◆ WHAT THE EXERCISE ASKS: Present exactly, and only, the lines running from the line that contains "Expand Select One dropdown for Event End Date" through the end of the entries below.

◆ Dataset excerpts:
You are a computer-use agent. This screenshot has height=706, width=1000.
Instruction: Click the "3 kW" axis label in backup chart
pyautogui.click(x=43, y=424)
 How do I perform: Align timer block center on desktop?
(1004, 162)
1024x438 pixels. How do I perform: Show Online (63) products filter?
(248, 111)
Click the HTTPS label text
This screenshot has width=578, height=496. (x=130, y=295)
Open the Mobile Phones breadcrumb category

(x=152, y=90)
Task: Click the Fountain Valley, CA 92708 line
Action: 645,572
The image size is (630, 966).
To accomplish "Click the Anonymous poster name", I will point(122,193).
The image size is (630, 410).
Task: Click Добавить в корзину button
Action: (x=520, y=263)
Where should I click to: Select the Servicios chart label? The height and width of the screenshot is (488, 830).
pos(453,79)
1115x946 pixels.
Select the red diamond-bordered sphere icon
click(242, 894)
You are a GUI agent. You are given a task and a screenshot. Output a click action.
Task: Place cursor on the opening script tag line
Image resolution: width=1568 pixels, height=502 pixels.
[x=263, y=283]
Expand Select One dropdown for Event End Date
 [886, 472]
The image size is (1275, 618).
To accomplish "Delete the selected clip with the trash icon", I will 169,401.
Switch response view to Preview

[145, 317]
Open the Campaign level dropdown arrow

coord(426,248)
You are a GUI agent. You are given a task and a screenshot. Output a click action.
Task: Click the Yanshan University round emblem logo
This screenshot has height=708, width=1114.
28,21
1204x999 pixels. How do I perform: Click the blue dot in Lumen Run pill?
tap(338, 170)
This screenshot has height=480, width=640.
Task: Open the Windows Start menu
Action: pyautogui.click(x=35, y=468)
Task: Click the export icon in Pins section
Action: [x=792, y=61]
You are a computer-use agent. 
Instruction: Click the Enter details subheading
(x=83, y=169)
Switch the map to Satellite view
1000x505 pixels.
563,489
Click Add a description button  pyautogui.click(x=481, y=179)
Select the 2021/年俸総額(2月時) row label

◆ OUTPUT BELOW:
Expand Select One dropdown for Event End Date
 [886, 472]
The image size is (1275, 618).
To accomplish "Delete the selected clip with the trash icon", I will 169,401.
Switch response view to Preview

[145, 317]
Open the Campaign level dropdown arrow

coord(426,248)
You are a GUI agent. You are given a task and a screenshot. Output a click action.
Task: Click the Yanshan University round emblem logo
This screenshot has height=708, width=1114.
28,21
1204x999 pixels. How do I perform: Click the blue dot in Lumen Run pill?
tap(338, 170)
This screenshot has height=480, width=640.
Task: Open the Windows Start menu
Action: pyautogui.click(x=35, y=468)
Task: Click the export icon in Pins section
Action: [x=792, y=61]
You are a computer-use agent. 
Instruction: Click the Enter details subheading
(x=83, y=169)
Switch the map to Satellite view
1000x505 pixels.
563,489
Click Add a description button  pyautogui.click(x=481, y=179)
Select the 2021/年俸総額(2月時) row label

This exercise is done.